(WHAT TO DO): Copy out every line of the material that contains the word "button"; the match is case-sensitive.

(RECORD EXTRACTS):
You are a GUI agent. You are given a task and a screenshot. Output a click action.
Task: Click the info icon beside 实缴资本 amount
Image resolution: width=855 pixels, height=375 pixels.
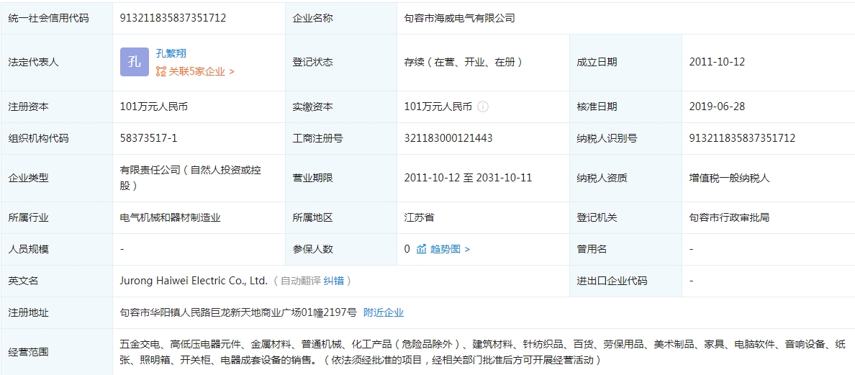click(x=483, y=107)
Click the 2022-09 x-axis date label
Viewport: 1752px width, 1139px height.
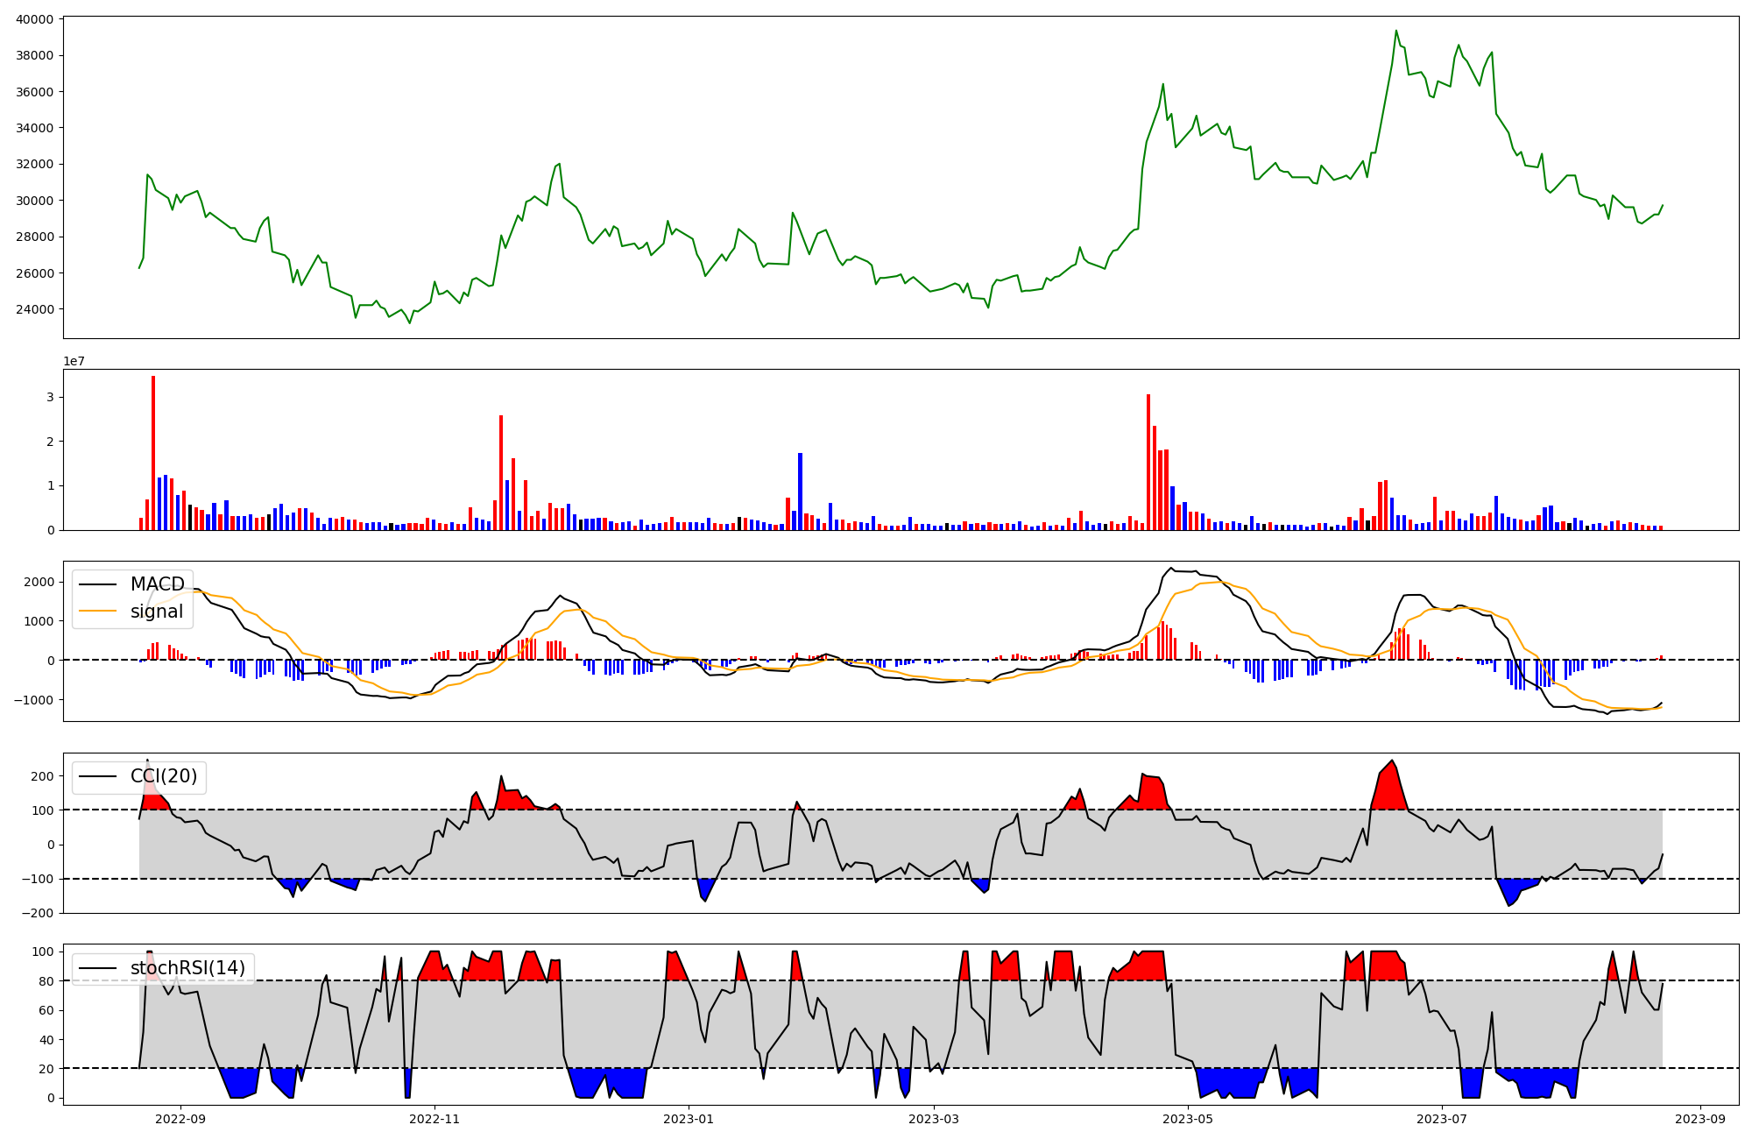180,1119
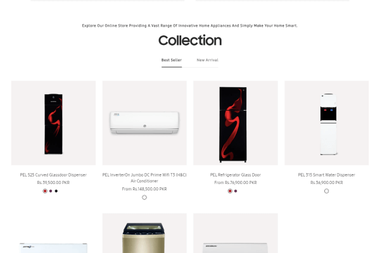Open the New Arrival tab
The image size is (380, 253).
pos(208,60)
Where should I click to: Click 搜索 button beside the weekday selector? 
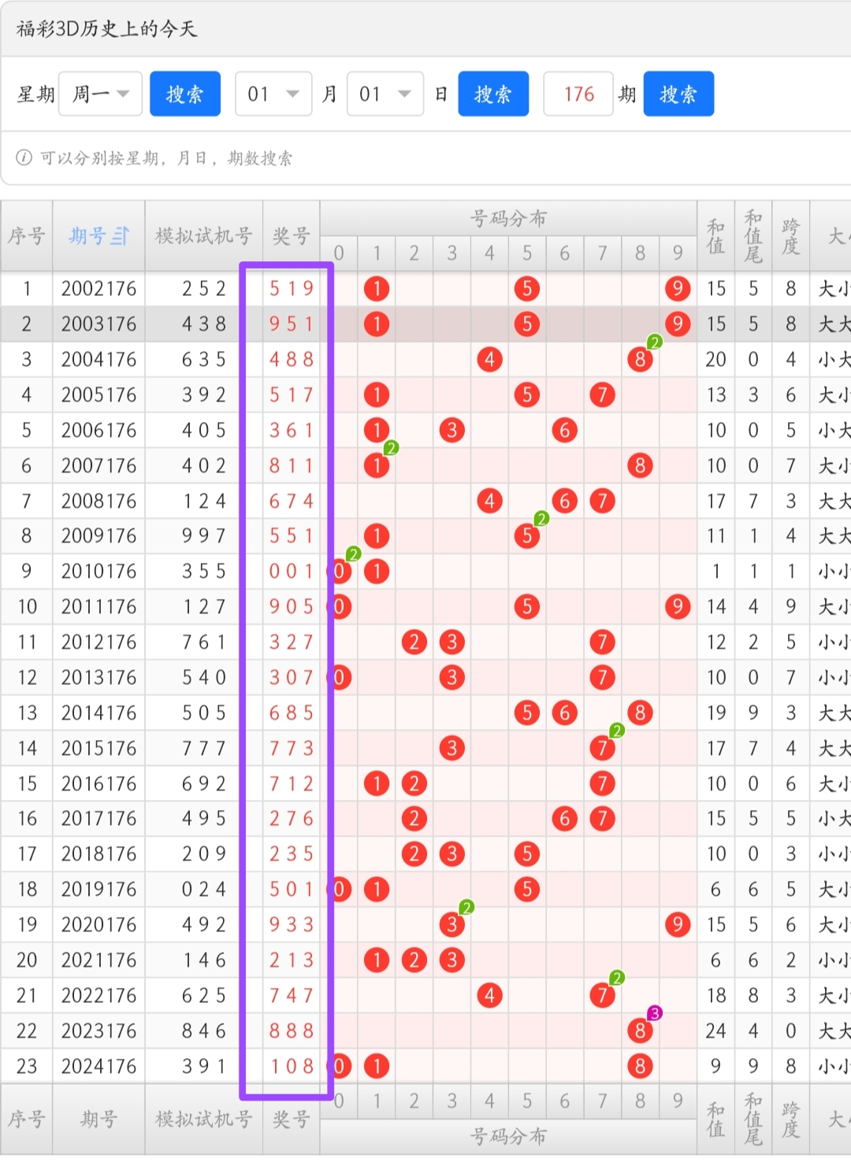coord(185,94)
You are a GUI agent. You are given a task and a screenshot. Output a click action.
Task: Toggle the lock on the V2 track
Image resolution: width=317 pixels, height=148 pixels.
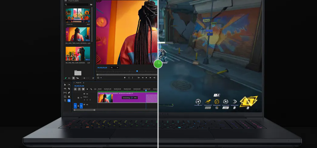point(78,97)
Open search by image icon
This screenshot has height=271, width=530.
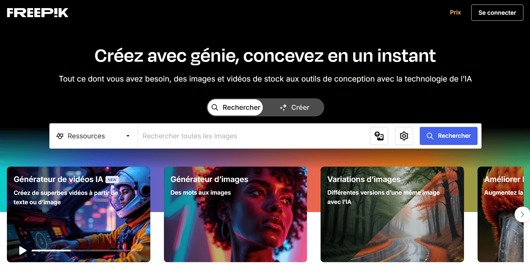(x=379, y=136)
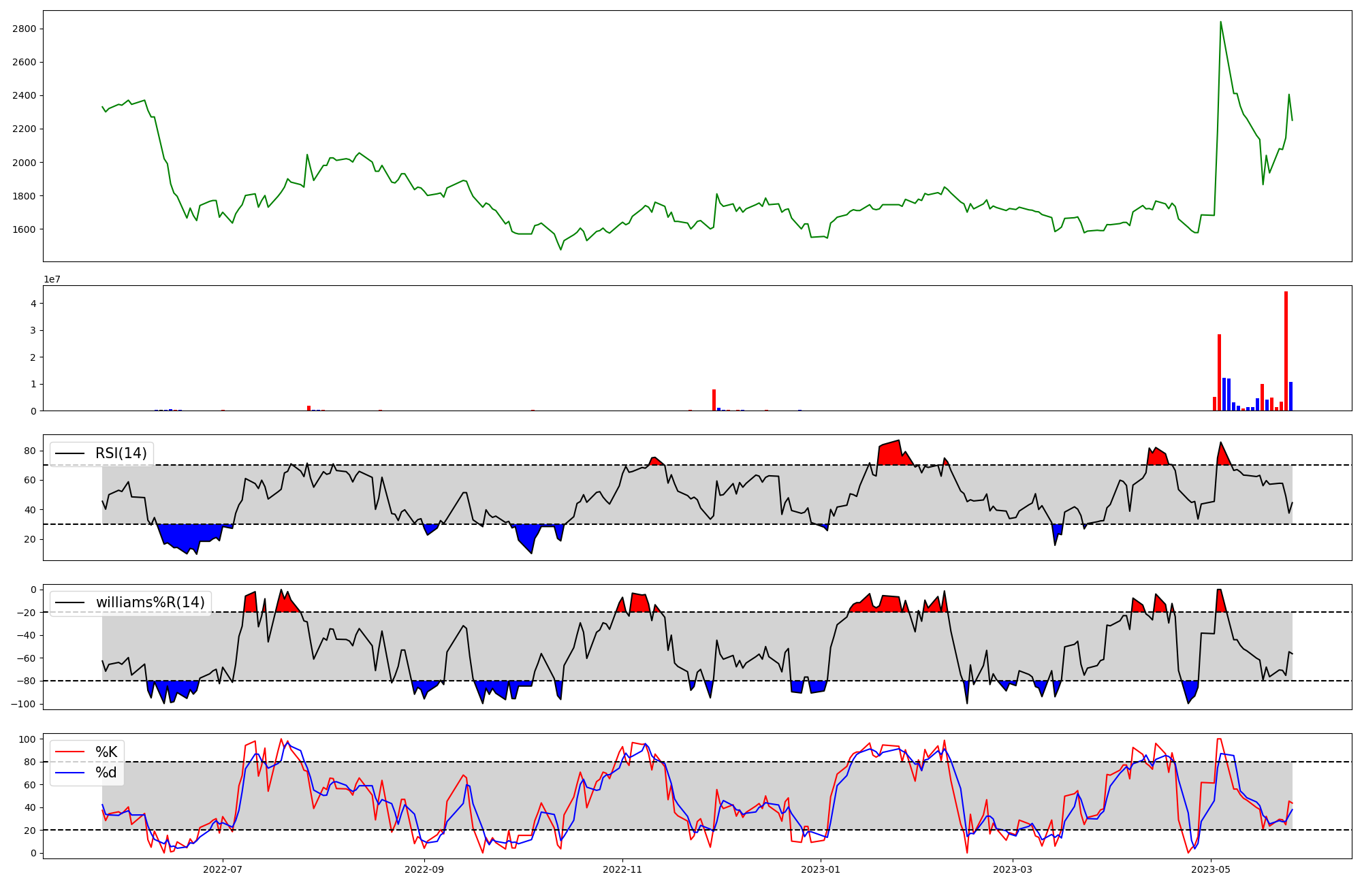Image resolution: width=1362 pixels, height=885 pixels.
Task: Click the 1e7 volume scale label
Action: point(52,279)
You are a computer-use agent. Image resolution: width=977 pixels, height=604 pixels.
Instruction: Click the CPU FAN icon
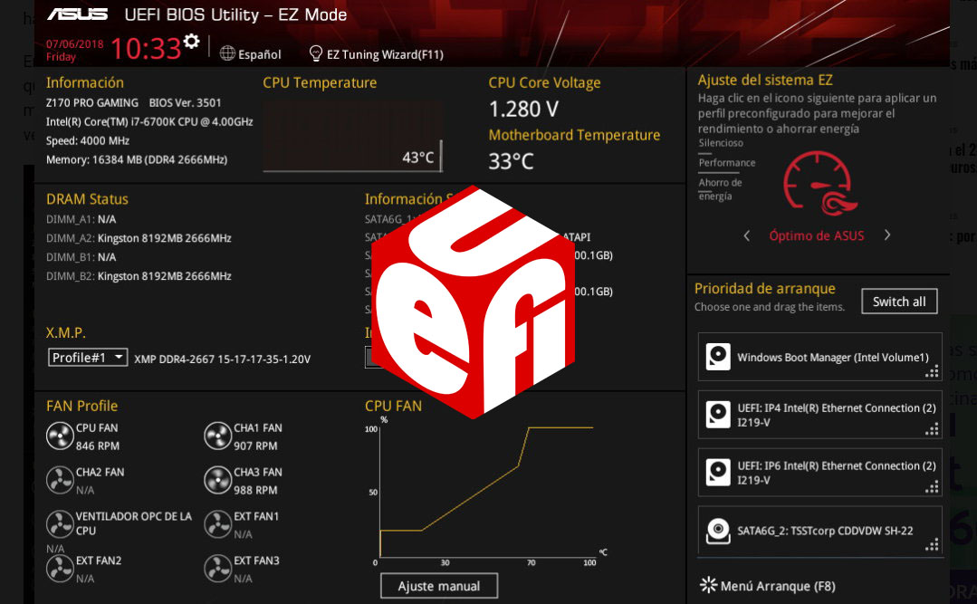click(x=60, y=436)
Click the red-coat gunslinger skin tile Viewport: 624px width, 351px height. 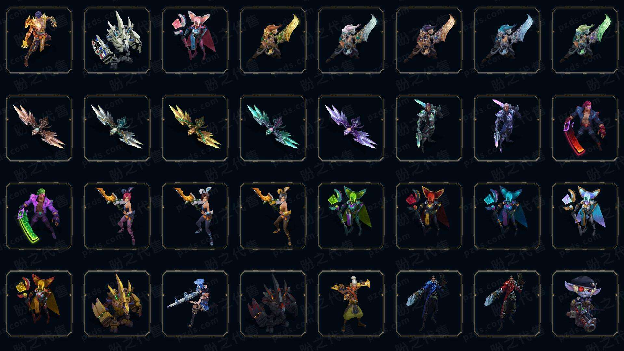[507, 304]
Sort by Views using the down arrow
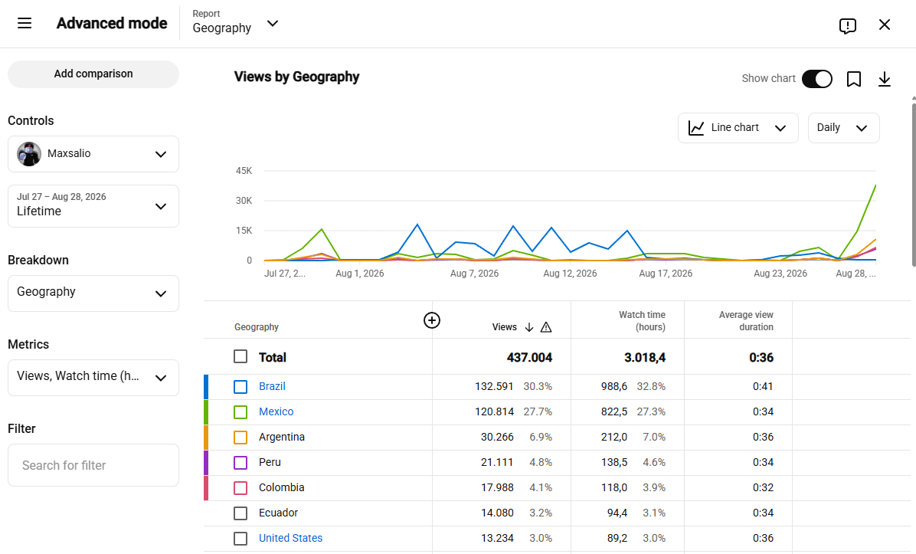This screenshot has width=916, height=554. (x=528, y=327)
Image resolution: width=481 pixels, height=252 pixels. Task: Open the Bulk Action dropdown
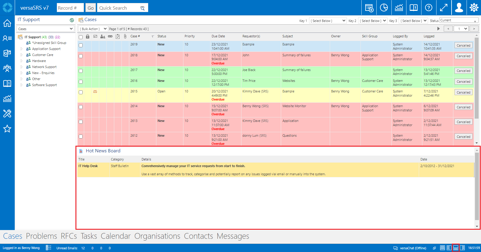(93, 29)
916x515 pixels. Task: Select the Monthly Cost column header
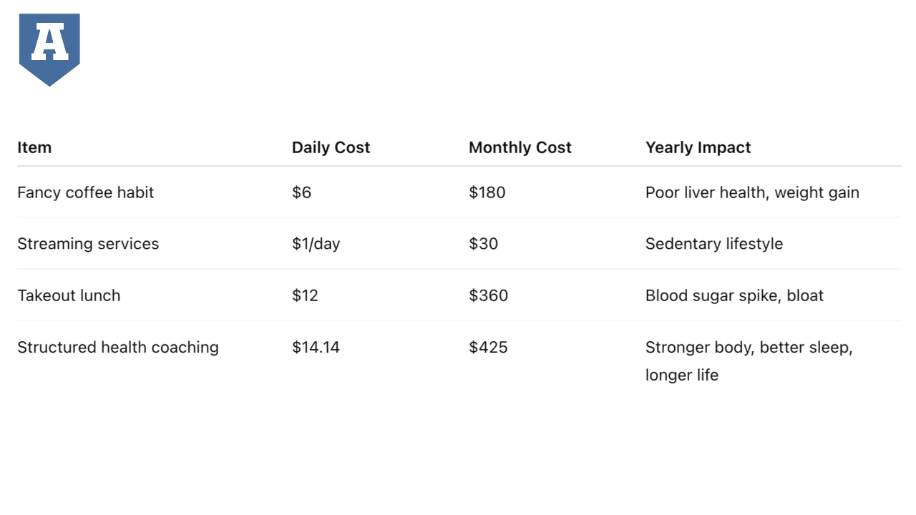point(520,147)
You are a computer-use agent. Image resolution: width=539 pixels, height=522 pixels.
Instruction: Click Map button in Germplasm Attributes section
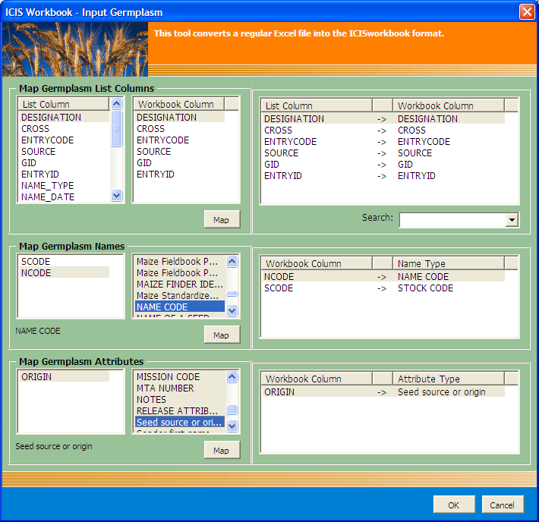pos(222,450)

(RESPONSE TO THE TASK):
Where should I click to: Click 搜索 button beside the weekday selector? 
Instruction: Click Map button in Germplasm Attributes section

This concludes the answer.